La competizione globale si è trasformata in una partita apertamente geopolitica. Stati Uniti e Cina utilizzano la leva economica come strumento di potere strategico. Washington spinge con politiche industriali aggressive, sussidi diretti e reshoring produttivo. Pechino consolida filiere integrate e controlla segmenti chiave, dalle materie prime critiche alle tecnologie emergenti. In mezzo, Unione Europea si trova costretta a rivedere i propri dogmi.
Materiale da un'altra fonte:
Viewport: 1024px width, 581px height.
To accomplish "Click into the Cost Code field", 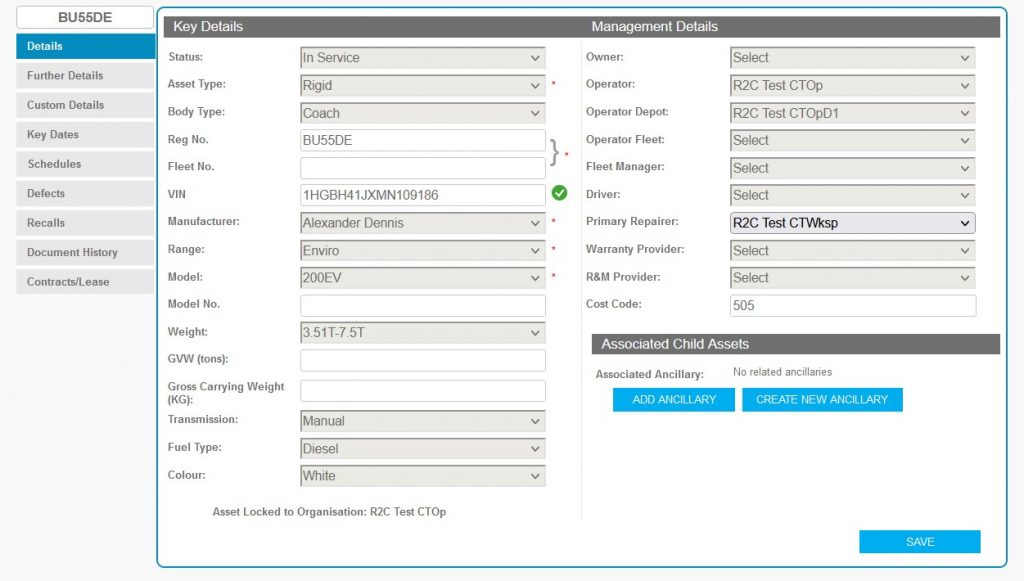I will [852, 306].
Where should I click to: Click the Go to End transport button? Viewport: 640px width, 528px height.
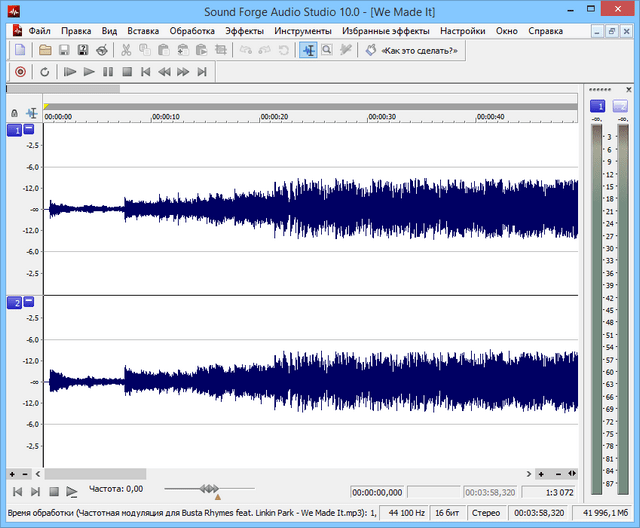[202, 72]
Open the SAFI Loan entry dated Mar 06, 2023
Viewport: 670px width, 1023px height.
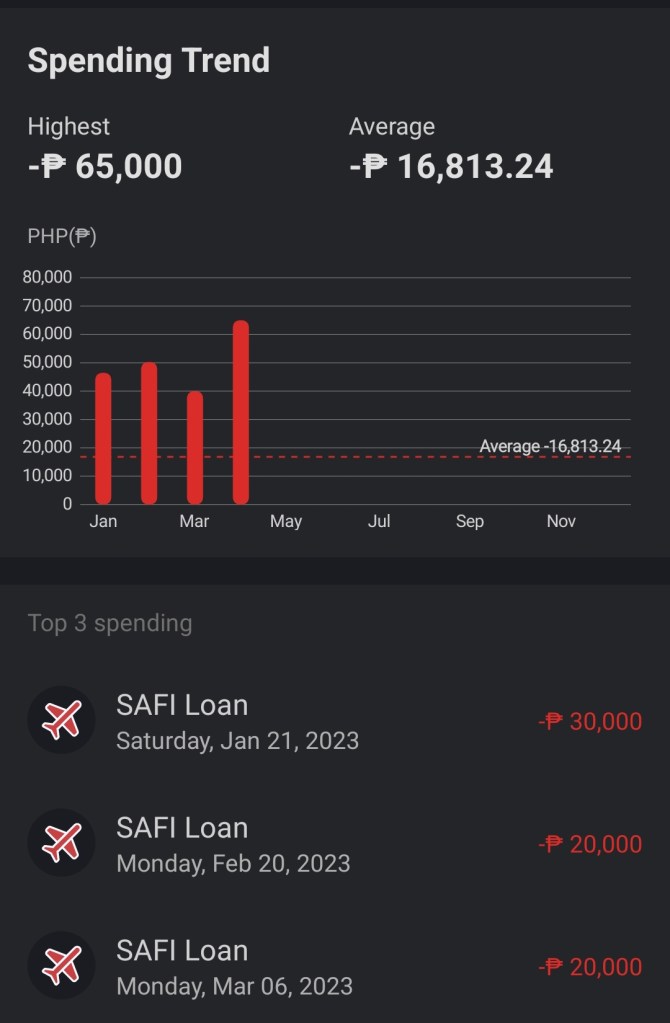tap(234, 967)
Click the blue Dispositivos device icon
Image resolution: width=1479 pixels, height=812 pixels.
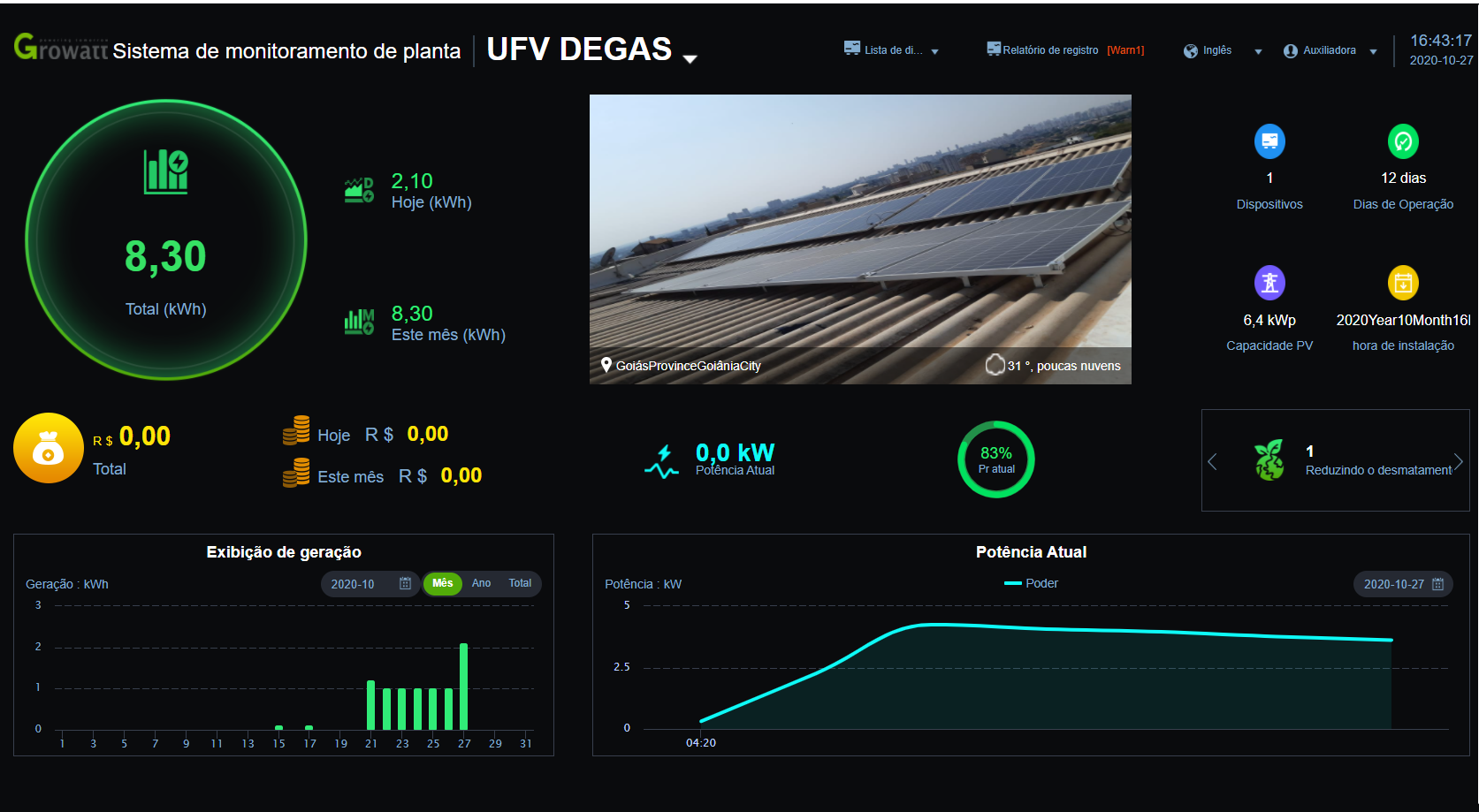tap(1269, 141)
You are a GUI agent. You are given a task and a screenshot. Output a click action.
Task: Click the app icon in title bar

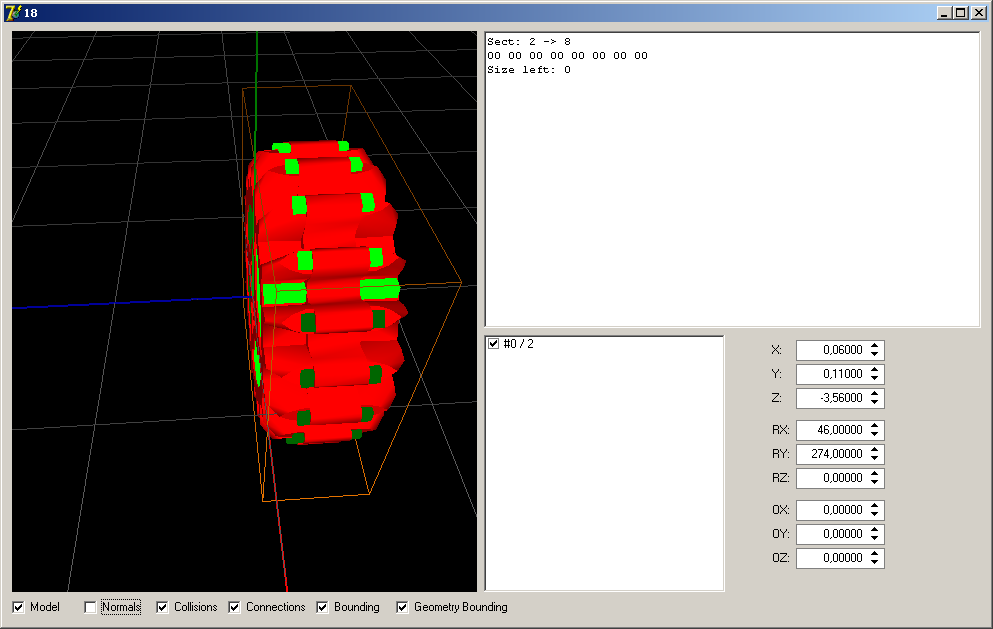pos(13,12)
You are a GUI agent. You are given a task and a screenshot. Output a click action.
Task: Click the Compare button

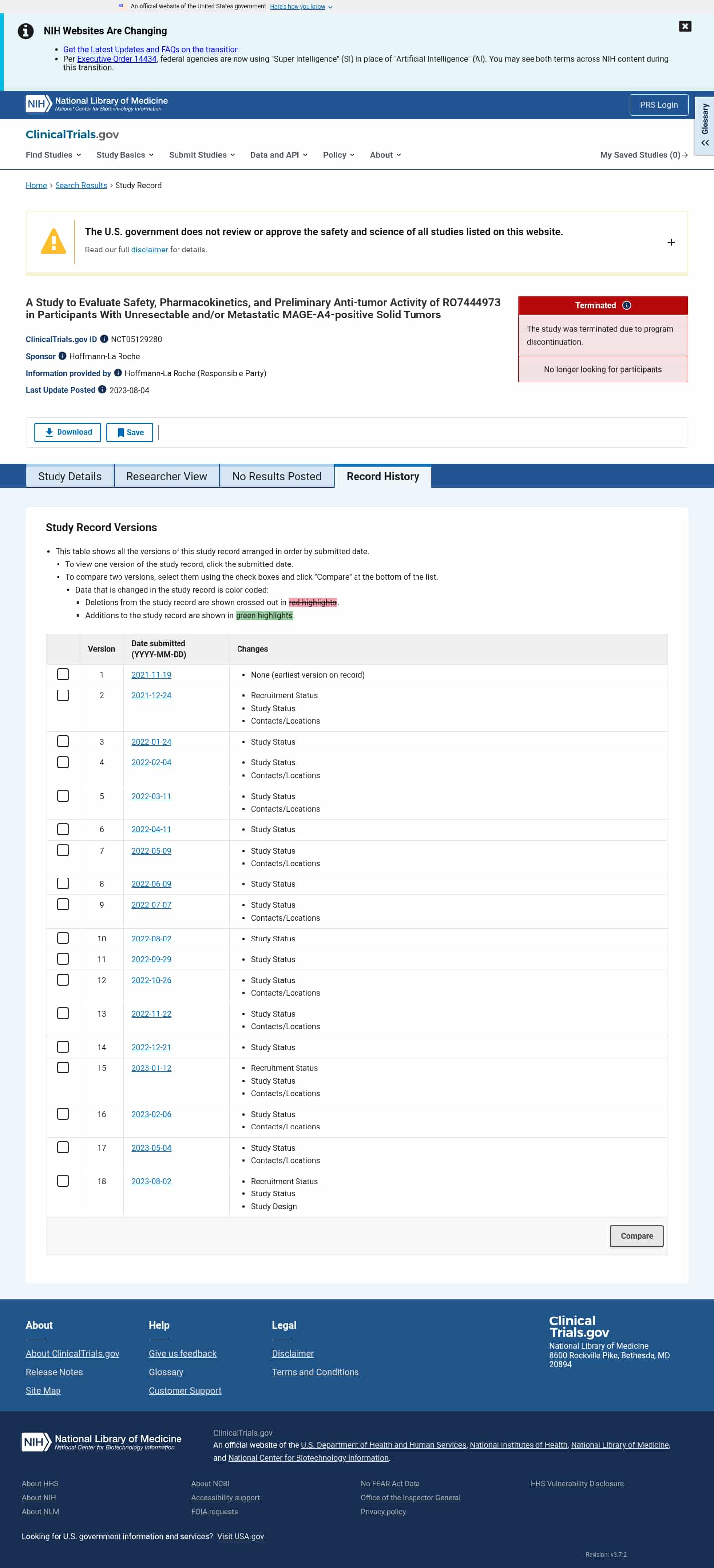click(x=636, y=1235)
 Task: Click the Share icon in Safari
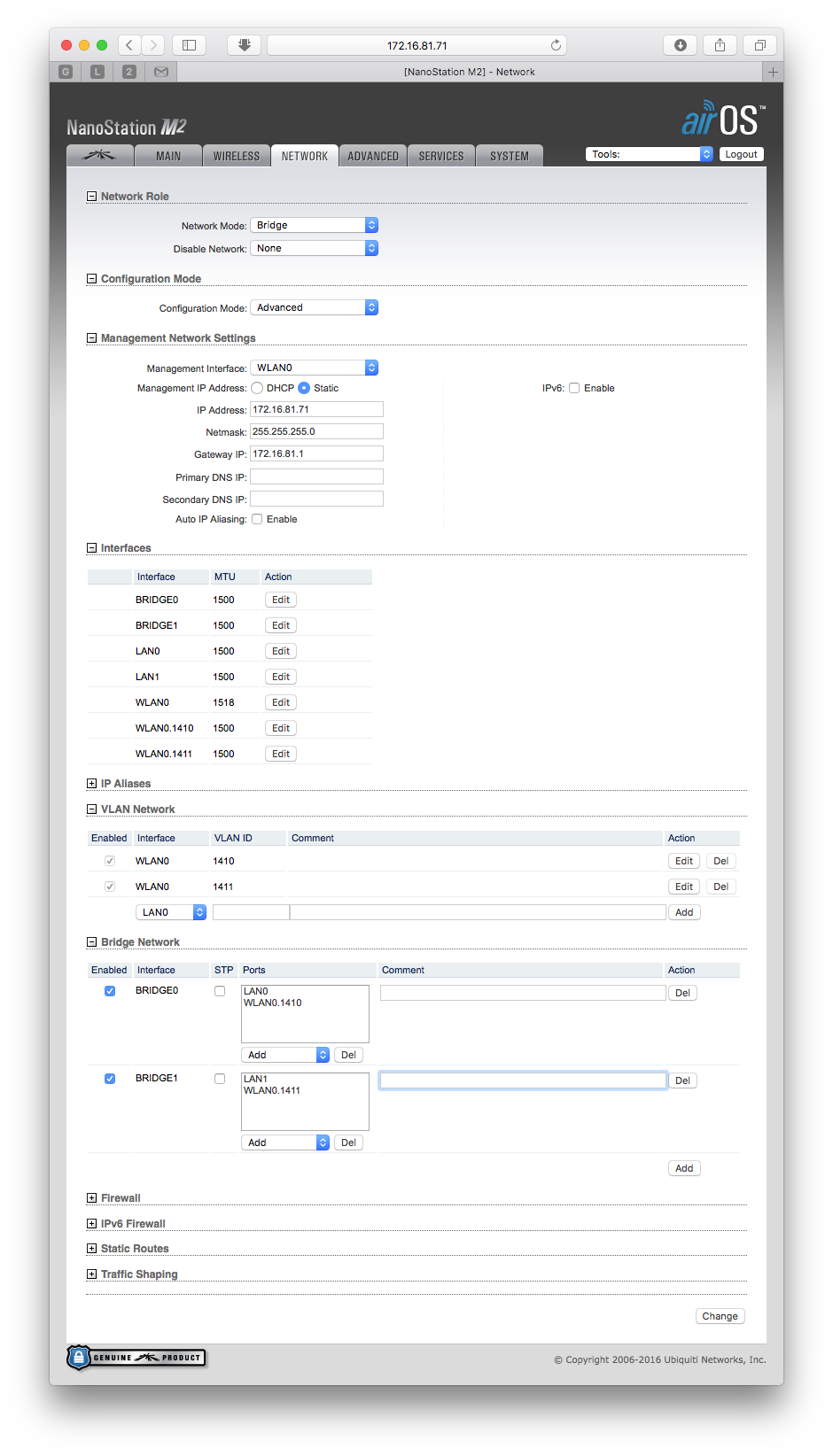[x=720, y=45]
L’addio ad una Europa esclusivamente regolatoria
Il punto di svolta è chiaro: l’Europa ha iniziato a fare politica industriale in modo esplicito. Il Green Deal, il Net-Zero Industry Act, l’attenzione su semiconduttori e difesa rappresentano tasselli di una strategia più ampia. L’obiettivo reale va oltre la transizione ecologica o tecnologica. Si tratta di ridurre vulnerabilità strutturali, accorciare le catene di approvvigionamento, presidiare settori considerati strategici.
Questo cambio di paradigma produce effetti immediati sugli equilibri interni. Gli Stati membri con maggiore capacità fiscale riescono a muoversi con più velocità, utilizzando margini di bilancio per sostenere imprese e filiere nazionali. Altri Paesi restano più esposti. Il rischio di frammentazione industriale diventa concreto, con una competizione intraeuropea che si sovrappone a quella globale.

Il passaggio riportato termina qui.